Project Eldest Son (also known as "Italian Green" and later "Pole Bean") was a program of covert operations conducted by the United States' Studies and Observation Group (SOG) during the Vietnam War. The project focused on placement of exploding ammunition into supplies used by Communist combat forces in Southeast Asia. United States technicians assembled 11,565 7.62×39mm cartridges for AK-47 rifles, 556 12.7×108mm heavy machine gun cartridges, and 1,968 82mm Type 67 mortar shells to detonate in the weapon when firing was attempted. Project Eldest Son is an example of unconventional warfare. The missions under this program were implemented successfully in Vietnam, Cambodia, and Laos.

==History==
Small arms ammunition sabotage had previously been employed by the United Kingdom against rebellious tribesmen during the Second Matabele War (1896–1897) and the Waziristan campaign (1936–1939). In both cases, ammunition sabotage had been effective because the tribesmen were heavily reliant on salvaged ammunition rather than an industrialized supply chain of newly manufactured ammunition. Colonel John K. Singlaub, a World War II veteran of the Office of Strategic Services, suggested similar methods while he commanded SOG from 1966 to 1968.

==Methods==
Captured ammunition was partially disassembled and reassembled with substituted components. Rifle and machine gun cartridges had the smokeless powder replaced with a high explosive of similar appearance which would generate approximately five times the design pressure of a given firearm. The bolt and pieces of an exploding AK-47 receiver would typically be projected backward into the head of the individual firing the rifle. While the AKM and Type 56 AKs and the RPD light machine gun could accommodate a chamber pressure of 45,000 psi, the sabotaged ammunition generated 250,000 psi. Substitute fuzes were placed in the sabotaged mortar shells to detonate the shell inside the barrel instead of on impact with the intended target. Explosions of crew-served machine guns and mortars often killed or injured anyone near the exploding weapon. On July 3, 1968, after an enemy mortar attack on Ban Me Thuot airstrip, nine Communist soldiers were found dead in one firing position, their mortar tube so badly shattered that it had vanished but for two small fragments.
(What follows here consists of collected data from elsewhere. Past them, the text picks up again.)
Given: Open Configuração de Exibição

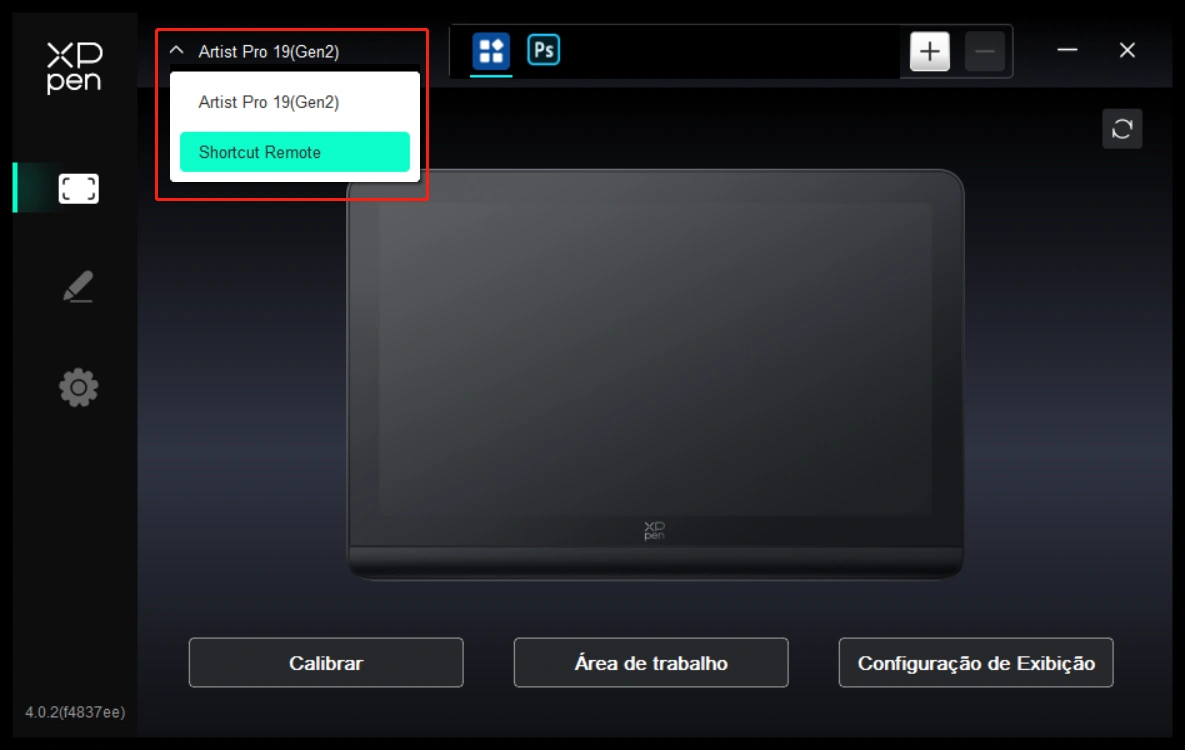Looking at the screenshot, I should click(x=975, y=663).
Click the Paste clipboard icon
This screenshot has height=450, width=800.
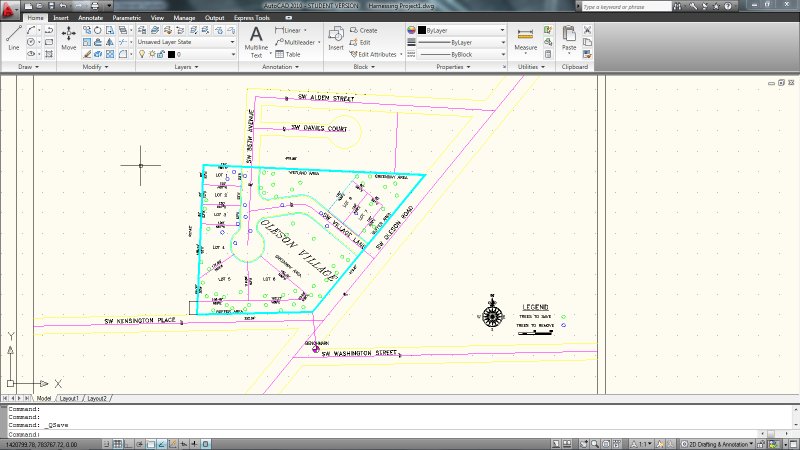pyautogui.click(x=569, y=37)
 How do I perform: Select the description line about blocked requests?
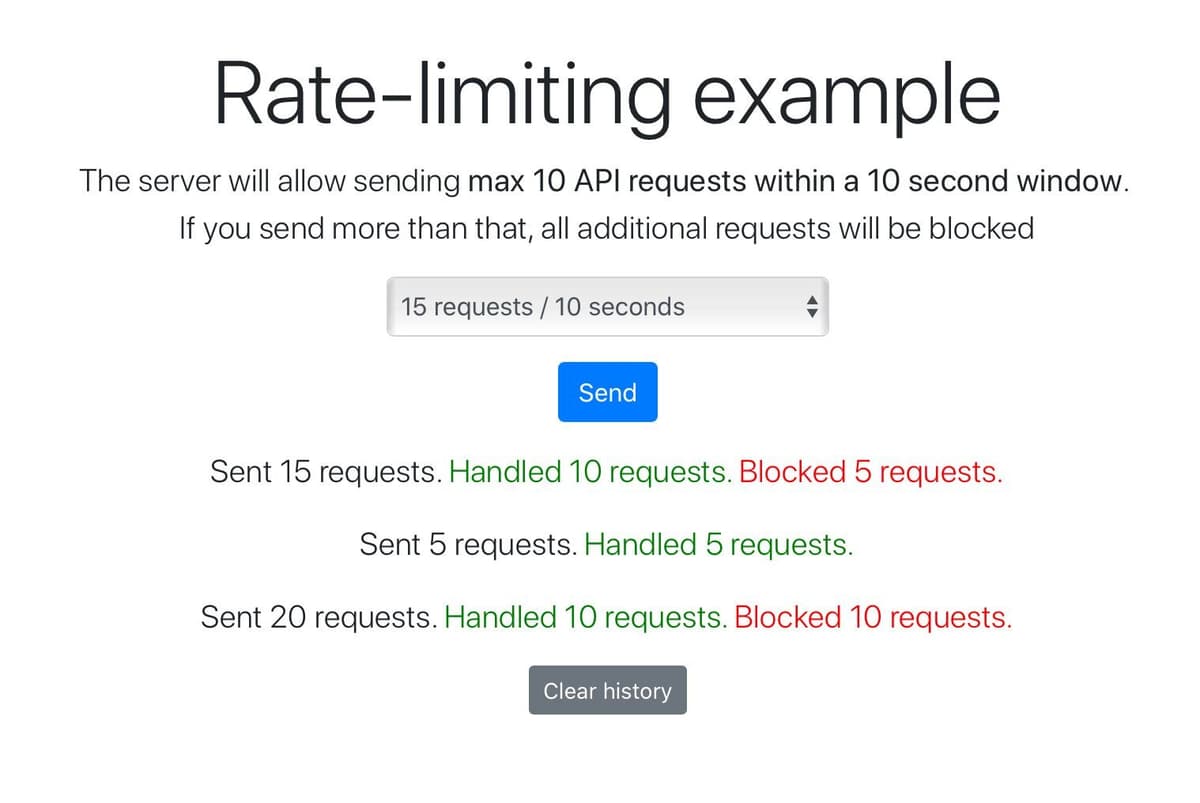point(606,228)
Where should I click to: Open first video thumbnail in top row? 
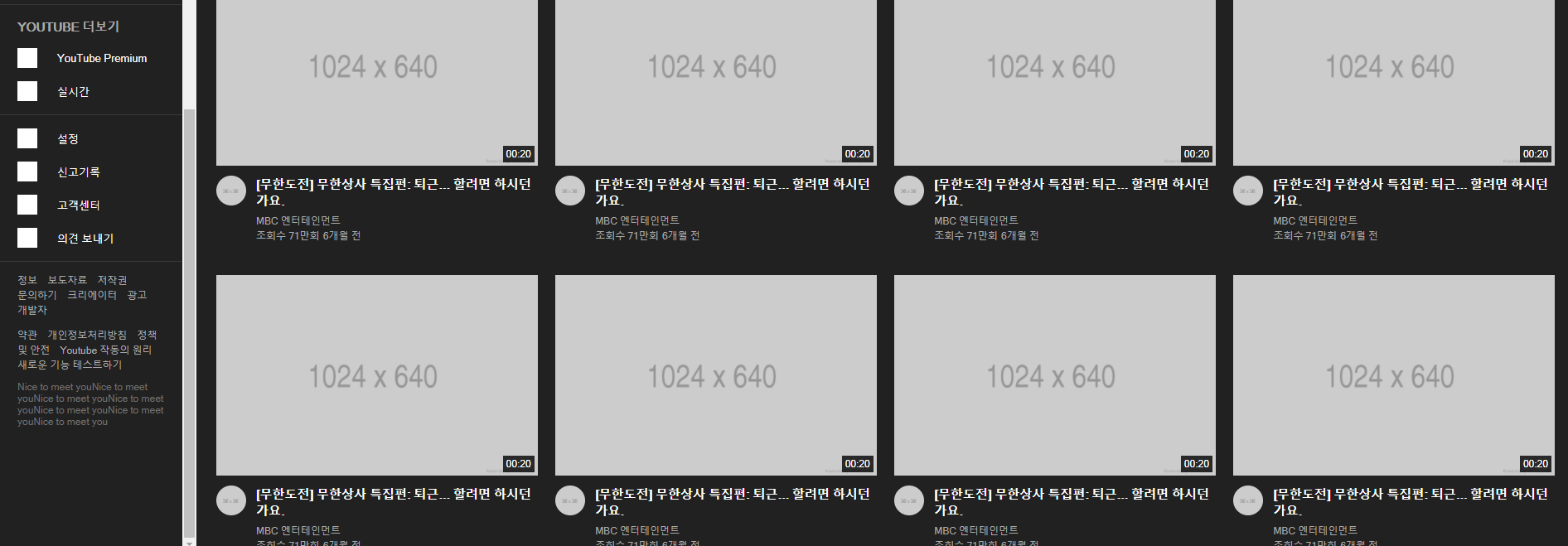(x=377, y=83)
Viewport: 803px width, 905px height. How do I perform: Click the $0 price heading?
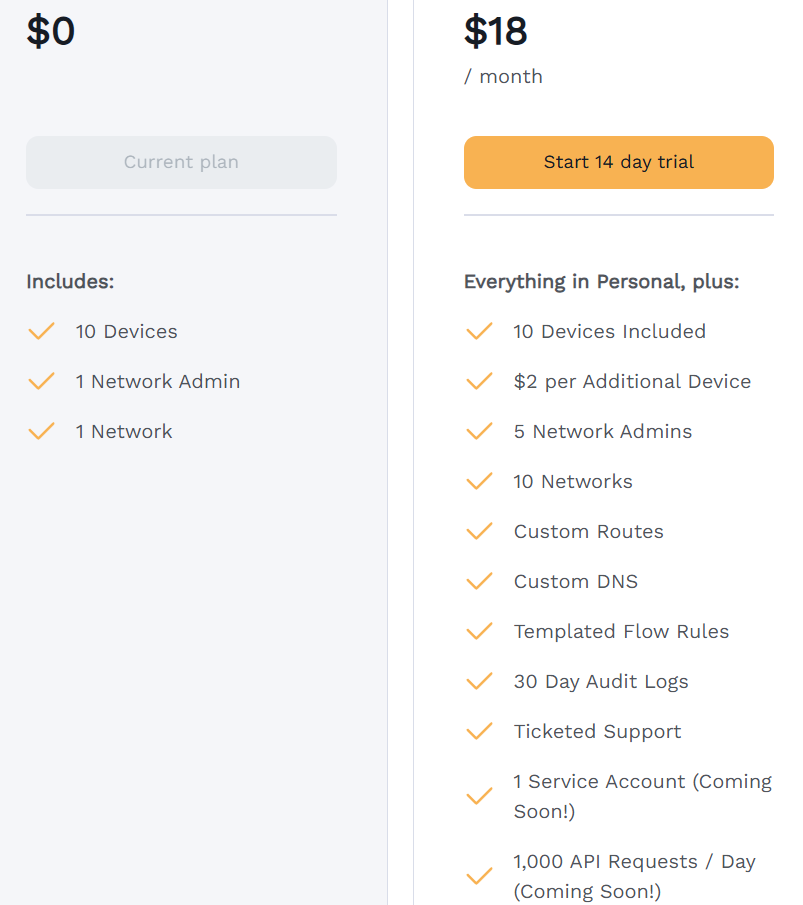pos(51,31)
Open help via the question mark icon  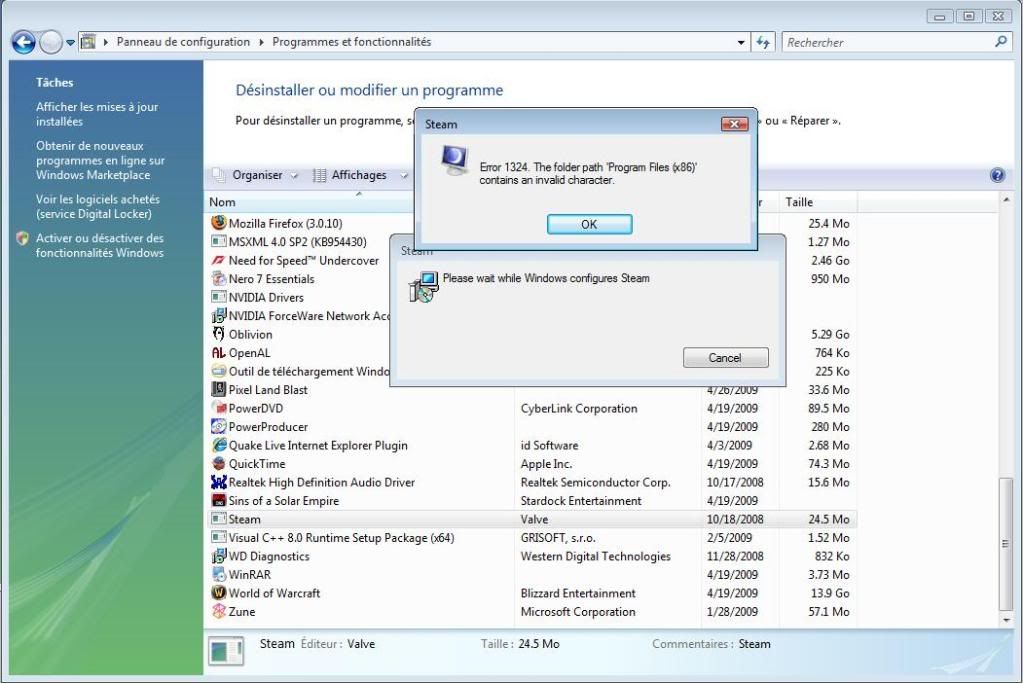coord(997,175)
A single sabotaged cartridge or shell would then be placed in a magazine or case of good ammunition to avoid revealing the cause of the explosion. These sabotaged ammunition containers were carried by SOG-Green Beret patrols and left behind when guerrilla ammunition stashes were discovered. A few stashes were created where circumstances might be interpreted as indicating the troops transporting or storing that ammunition had been killed.

==Goals==
The goal of the project was to cause the enemy to question the safety of their ordnance. Physical damage and injuries observable by Communist forces were augmented by forged documents to generate mistrust between Vietnamese troops and Chinese suppliers. One pretending to be a Viet Cong document acknowledged rumors of exploding ammunition, but portrayed them as an exaggeration of a negligibly small problem. Another acknowledged a few thousand problems resulting from poor Chinese quality control, but estimated future risks would be less. Official documents distributed to U.S. forces with the assumption they would reach Communist hands advised troops not to use captured AK-47s because faulty metallurgy caused them to explode when fired.

==Termination==
Some details of Project Eldest Son were revealed in United States news publications in 1969 when less than half of the sabotaged rounds had been placed. The project was renamed Italian Green and then Pole Bean and an accelerated placement program was initiated to utilize as much as possible before authority for the program expired. These conditions allowed Communist forces to ascertain the true cause of their weapon failures, but raised doubt about the safety of their ammunition supplies in combat areas.